**TEXT PROVIDED:**
◆ ◆ ◆ ◆ ◆

4.1. Choice of parameters values

In this study, the time distribution of change-point $t_c$ is assumed to follow uniform distribution. In order to emphasize the influence of distribution of change-point $t_c$, different uniform distribution parameters are considered as follows:

• Change-point of two-stage degradation mode: $t_c~U\left(\text{1,}\text{200}\right)$.

• Early change-point of two-stage degradation mode: $t_c~U\left(\text{1,}\text{100}\right)$.

• Middle change-point of two-stage degradation mode: $t_c~U\left(\text{50,}\text{150}\right)$.

• Late change-point of two-stage degradation mode: $t_c~U\left(\text{100,}\text{200}\right)$.

The upper limit of change-point distribution 200 is considered that a majority of system failures occur in degradation mode $M_2$ and seldom in degradation mode $M_1$. Early and late time distributions present the first and second half of full change-point distribution, respectively.

◆ ◆ ◆ ◆ ◆

**WORK TO COMPLETE:** Return, word for word, the passage of the text on change-point parameter values that begins with the words "The upper limit" and ends with "change-point distribution, respectively.".

**DATASET EXTRACT:**
◆ ◆ ◆ ◆ ◆

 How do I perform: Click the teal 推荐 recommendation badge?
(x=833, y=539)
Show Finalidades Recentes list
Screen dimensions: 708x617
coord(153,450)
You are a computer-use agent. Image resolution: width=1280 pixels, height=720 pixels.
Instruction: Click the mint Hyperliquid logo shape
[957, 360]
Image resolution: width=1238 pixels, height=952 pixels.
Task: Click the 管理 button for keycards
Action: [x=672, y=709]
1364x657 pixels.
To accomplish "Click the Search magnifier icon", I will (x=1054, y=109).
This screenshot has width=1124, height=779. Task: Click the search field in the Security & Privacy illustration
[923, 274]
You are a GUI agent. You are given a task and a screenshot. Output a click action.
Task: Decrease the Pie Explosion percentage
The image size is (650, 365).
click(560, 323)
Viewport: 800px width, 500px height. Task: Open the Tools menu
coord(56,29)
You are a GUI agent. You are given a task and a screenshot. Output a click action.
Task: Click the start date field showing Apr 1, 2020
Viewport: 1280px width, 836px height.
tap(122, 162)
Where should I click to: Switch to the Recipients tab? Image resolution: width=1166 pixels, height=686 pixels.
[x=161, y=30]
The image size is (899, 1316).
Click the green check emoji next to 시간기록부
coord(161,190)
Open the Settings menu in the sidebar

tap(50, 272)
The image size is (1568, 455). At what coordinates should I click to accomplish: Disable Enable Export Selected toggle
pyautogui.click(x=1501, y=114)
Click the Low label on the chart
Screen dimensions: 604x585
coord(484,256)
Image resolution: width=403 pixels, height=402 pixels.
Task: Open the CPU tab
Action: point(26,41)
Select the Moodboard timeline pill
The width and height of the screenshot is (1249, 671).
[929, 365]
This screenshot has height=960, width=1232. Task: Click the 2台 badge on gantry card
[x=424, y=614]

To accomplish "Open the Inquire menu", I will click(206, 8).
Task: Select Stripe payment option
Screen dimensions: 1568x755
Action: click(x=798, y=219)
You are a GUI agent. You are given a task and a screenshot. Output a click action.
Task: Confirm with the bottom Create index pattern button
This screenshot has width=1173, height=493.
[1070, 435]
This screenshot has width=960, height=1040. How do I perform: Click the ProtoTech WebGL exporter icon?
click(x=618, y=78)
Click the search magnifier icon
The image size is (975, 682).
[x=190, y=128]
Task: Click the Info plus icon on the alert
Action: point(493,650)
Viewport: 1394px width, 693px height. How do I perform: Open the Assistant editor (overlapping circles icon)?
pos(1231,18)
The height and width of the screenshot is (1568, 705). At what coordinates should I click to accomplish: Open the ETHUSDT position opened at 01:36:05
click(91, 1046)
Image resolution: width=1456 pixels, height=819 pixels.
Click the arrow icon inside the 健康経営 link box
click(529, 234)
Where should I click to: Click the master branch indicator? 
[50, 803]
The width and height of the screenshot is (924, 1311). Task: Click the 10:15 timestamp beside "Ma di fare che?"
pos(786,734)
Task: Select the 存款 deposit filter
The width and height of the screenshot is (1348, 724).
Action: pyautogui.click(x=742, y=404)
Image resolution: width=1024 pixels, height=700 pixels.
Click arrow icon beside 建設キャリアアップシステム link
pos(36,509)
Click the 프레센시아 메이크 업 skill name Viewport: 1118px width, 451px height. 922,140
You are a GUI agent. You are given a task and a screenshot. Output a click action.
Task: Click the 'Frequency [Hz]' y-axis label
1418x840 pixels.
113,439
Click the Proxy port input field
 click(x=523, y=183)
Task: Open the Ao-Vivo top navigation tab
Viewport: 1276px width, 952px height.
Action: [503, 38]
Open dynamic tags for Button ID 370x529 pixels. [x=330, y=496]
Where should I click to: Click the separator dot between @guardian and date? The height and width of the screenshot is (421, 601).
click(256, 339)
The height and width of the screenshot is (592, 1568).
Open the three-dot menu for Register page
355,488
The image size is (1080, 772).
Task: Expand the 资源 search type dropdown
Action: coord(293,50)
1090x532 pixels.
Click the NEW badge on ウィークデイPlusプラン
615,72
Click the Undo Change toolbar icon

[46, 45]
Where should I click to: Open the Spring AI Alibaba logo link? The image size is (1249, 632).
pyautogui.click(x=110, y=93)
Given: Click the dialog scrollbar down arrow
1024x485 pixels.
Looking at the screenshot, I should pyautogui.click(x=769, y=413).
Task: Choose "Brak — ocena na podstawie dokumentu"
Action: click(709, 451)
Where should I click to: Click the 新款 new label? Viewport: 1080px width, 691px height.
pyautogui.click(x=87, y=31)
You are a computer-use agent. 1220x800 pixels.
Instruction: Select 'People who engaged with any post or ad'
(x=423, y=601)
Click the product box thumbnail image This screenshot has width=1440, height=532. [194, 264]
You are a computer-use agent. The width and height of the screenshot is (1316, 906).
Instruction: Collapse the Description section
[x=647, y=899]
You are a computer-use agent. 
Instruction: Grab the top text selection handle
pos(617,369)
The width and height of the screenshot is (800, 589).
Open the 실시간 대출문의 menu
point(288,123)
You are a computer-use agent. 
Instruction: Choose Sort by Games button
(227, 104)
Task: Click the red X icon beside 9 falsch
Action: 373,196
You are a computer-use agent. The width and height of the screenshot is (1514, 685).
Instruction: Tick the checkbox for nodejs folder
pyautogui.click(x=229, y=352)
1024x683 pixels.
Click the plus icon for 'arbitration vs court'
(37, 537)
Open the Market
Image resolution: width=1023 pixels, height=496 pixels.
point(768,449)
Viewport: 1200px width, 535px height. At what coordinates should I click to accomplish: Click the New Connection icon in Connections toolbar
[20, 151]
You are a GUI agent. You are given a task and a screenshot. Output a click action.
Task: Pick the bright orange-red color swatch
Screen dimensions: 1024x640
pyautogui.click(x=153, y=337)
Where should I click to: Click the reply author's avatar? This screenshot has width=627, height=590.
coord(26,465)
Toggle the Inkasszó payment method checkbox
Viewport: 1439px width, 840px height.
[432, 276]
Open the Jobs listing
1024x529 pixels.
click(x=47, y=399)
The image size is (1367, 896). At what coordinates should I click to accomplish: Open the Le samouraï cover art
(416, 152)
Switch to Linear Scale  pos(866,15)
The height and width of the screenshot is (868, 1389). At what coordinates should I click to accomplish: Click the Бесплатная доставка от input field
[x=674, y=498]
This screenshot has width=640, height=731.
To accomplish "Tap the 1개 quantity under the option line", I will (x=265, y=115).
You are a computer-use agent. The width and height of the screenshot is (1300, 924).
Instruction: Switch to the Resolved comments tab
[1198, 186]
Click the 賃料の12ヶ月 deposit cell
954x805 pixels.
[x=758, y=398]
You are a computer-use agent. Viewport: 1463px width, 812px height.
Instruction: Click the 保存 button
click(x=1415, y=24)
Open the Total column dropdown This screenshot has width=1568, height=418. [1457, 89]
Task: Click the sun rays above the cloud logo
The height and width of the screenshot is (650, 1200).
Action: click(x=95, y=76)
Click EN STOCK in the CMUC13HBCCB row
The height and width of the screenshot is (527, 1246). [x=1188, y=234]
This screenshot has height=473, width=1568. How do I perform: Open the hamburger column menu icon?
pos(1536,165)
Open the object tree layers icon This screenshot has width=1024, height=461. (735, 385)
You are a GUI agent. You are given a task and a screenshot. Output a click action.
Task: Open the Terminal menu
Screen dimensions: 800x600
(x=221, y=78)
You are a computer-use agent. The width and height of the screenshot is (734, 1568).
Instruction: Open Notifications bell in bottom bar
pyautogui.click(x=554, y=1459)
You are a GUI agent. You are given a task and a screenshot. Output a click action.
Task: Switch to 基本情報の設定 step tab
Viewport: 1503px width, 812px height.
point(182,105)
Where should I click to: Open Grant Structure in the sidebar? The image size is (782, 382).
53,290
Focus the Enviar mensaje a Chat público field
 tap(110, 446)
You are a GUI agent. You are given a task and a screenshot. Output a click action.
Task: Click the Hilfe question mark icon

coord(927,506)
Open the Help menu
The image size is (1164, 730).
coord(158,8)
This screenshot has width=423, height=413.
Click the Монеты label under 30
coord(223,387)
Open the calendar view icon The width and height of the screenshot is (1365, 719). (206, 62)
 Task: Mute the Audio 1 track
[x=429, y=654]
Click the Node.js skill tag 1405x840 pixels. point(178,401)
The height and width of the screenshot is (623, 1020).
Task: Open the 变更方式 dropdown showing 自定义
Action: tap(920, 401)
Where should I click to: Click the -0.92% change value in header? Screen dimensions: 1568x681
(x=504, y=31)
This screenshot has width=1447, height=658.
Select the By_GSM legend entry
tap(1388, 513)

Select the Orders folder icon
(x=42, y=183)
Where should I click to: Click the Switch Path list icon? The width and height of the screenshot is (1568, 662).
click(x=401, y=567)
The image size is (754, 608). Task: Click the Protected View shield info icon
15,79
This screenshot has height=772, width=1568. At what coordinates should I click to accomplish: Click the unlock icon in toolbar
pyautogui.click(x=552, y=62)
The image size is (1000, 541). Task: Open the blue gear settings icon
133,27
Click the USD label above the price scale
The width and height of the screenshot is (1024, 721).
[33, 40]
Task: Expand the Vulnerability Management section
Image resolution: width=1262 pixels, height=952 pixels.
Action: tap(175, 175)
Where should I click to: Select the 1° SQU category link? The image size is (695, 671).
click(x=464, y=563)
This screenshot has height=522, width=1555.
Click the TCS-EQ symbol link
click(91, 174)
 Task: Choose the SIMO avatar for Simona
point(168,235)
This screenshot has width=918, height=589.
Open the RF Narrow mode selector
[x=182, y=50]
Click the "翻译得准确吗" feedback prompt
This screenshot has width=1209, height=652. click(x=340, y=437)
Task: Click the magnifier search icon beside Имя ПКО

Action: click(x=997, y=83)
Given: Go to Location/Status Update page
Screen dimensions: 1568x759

◆ ◆ ◆ ◆ ◆

**TASK RESPONSE:**
The upper limit of change-point distribution 200 is considered that a majority of system failures occur in degradation mode $M_2$ and seldom in degradation mode $M_1$. Early and late time distributions present the first and second half of full change-point distribution, respectively.